═══ Records for the exercise ═══

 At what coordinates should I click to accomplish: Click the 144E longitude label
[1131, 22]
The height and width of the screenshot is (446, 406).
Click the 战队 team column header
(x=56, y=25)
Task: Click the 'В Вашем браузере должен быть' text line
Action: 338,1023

═══

## Goal of the exercise
Retype all of the listing exactly, leaving out no line.

## Final answer
 At what coordinates should I click to accomplish: Click the 144E longitude label
[1131, 22]
The height and width of the screenshot is (446, 406).
Click the 战队 team column header
(x=56, y=25)
Task: Click the 'В Вашем браузере должен быть' text line
Action: 338,1023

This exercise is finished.